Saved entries
________________________________________

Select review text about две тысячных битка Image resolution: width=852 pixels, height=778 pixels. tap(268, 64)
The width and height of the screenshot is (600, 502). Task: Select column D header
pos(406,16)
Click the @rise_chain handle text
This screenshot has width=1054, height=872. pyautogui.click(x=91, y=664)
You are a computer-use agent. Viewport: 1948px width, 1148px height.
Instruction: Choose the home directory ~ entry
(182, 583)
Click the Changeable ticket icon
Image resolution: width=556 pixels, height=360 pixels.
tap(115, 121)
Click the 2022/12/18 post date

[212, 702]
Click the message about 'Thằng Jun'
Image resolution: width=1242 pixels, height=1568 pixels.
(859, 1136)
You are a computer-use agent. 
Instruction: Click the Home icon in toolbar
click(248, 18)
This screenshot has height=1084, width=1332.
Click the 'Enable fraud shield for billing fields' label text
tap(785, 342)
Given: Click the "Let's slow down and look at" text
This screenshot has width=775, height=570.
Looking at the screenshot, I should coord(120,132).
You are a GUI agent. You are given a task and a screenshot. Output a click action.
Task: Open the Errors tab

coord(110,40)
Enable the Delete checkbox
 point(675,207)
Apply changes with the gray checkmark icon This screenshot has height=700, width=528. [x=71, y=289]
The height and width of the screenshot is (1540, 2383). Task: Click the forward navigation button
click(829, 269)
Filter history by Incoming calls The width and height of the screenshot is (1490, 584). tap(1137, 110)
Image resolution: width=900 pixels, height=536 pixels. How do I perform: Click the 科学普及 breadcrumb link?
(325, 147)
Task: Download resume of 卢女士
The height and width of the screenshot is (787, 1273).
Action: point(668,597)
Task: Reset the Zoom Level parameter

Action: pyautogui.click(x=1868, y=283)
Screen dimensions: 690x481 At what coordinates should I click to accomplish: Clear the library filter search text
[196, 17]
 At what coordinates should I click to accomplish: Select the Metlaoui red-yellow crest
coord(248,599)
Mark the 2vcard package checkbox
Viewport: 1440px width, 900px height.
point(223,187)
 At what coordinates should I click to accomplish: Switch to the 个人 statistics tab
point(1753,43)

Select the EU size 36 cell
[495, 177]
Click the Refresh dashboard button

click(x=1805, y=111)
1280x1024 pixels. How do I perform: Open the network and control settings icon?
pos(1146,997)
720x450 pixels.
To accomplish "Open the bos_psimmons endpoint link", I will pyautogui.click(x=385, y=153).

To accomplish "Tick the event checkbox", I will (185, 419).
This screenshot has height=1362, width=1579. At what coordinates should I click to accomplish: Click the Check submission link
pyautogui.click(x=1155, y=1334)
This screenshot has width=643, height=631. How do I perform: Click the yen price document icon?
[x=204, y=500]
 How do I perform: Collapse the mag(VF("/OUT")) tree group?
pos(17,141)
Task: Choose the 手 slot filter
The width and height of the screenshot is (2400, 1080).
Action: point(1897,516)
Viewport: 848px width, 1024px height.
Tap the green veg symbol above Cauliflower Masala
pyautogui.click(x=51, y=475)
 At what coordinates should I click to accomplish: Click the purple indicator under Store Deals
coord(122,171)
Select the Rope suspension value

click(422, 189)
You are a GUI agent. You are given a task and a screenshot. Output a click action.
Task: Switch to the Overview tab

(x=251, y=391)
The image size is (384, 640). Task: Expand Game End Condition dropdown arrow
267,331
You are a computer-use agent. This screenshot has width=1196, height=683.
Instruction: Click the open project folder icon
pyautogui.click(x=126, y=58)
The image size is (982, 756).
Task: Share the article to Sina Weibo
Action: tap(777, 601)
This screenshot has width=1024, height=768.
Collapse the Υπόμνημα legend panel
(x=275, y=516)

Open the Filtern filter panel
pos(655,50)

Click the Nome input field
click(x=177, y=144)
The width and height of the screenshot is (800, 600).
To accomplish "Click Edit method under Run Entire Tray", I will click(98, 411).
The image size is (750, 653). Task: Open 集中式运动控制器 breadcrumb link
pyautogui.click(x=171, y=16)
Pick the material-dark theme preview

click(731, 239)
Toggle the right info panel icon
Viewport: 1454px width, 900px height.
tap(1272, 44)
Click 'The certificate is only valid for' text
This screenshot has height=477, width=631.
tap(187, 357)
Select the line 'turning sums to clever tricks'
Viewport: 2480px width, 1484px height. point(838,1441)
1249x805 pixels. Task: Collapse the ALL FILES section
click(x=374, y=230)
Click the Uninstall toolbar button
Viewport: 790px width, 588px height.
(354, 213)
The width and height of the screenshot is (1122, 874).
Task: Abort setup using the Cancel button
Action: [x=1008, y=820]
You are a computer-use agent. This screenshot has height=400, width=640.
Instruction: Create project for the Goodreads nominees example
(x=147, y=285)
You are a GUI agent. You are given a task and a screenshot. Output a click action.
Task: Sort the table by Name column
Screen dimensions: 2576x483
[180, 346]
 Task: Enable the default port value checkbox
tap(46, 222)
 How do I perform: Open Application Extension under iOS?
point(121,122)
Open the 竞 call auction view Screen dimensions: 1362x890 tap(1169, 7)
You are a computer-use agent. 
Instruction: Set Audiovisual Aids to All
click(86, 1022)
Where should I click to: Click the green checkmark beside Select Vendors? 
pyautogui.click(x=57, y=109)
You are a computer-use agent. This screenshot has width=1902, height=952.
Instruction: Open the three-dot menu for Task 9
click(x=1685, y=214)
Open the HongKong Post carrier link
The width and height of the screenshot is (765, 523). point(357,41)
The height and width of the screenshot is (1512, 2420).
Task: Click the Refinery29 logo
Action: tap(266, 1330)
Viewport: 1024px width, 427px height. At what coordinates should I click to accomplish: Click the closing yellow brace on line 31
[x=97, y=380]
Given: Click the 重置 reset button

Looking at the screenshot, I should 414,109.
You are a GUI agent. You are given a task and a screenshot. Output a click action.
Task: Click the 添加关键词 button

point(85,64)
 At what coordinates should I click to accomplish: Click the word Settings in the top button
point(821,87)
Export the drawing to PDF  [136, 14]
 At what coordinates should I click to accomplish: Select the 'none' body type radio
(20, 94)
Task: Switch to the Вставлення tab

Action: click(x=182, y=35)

________________________________________

Work instructions:
Starting with the first line of the records above, give back each line exactly until the line with "Click the Changeable ticket icon" has been given as well.

Solution below:
Select review text about две тысячных битка Image resolution: width=852 pixels, height=778 pixels. tap(268, 64)
The width and height of the screenshot is (600, 502). Task: Select column D header
pos(406,16)
Click the @rise_chain handle text
This screenshot has width=1054, height=872. pyautogui.click(x=91, y=664)
You are a computer-use agent. Viewport: 1948px width, 1148px height.
Instruction: Choose the home directory ~ entry
(182, 583)
Click the Changeable ticket icon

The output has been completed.